There are some moments, throughout people’s lives, when the opportunity to do something completely idiotic presents itself in such a way that certain personality types can’t do anything but fall for the Obvious Trap. One such of these moments was now, and one of these personality types was an individual named AMP.

“…Rome…?” AMP said, staring at Brom with the cold, mechanical eye of a security camera. “But Rome… [accessing database… … …] Rome (English pronunciation: /ˈroʊm/; Italian: Roma, pronounced [ˈroːma]; Latin: Rōma) is a city and special comune ("Roma Capitale") in Italy. Rome is the capital of Italy and the capital of Lazio (Latin: Latium). With 2.8 million residents in 1,285.3 km2 (496.3 sq mi), it is also the country's largest and most populated commune and fourth-most populous city city city city—Rome is a city. How can an elevator be a city?”


Although, there was another individual who was not that kind of personality type at all.

“My god, AMP, he’s speaking fucking metaphorically, like a bullshitting Convolution bullshitter, which I can tell he is because I’m a fucking expert on this kind of thing,” Etiyr angrily CLACK CLACK CLACKed.


Brom looked down at the paper, scanned it, frowned, steepling his eyebrows in a sort of concerned look.

He glanced back over at AMP. “I don’t think your friend here quite understands the importance of, oh, how should I say this, eloquence.


Etiyr was not particularly fond of this man’s honestly quite disrespectful sass and CLACK CLACK CLACK CLACCCCCCC-

Which was why, quite deliberately, Brom ignored him completely.

“Anyway, metal’d sir,” he said, directing his attention to the whirring conglomerate of scrap before him. “Going up?”


“Uh, sure,” AMP replied, his camera doing something like the equivalent of a shrug. “Let’s go up.”

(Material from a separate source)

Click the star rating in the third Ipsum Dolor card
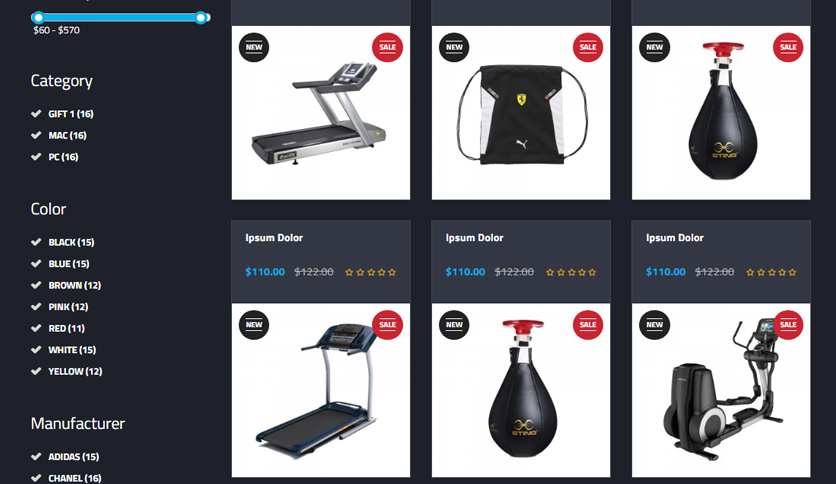The width and height of the screenshot is (836, 484). click(x=771, y=272)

The liftman stepped to the side with a nod, let the robot slip in, with only some damages to the doorways, smiled, and pulled a lever.

“Going up,” Brom said, staring at the floor indicator as the number began to get bigger, bigger, bigger. Bigger. Better. “Quintessentially American, I suppose. An American Dream.”

The elevator hummed above the
furious clacking of a typewriter.

“NO, DAMN IT. DAMN IT. FUCK. THE CONVOLUTION IS GOING TO PULL SOME SORT OF FUCKING SHIT, AND IT’S RIGHT HERE, IN THIS FUCKING ELEVATOR AND NO ONE EVER CARES—”

And then, of course, the elevator shut down.
Somebody bothered to mutter an apology over the intercom.

Pitch black. A CLACK, a CLACK, a CLACK, and a CLACK.

A four letter word. No one could read it, in that dark, but the point was pretty clearly made.


*
There was a gravity well, and a particle accelerator. They were being commandeered by a spaceship that held trillions and trillions of people.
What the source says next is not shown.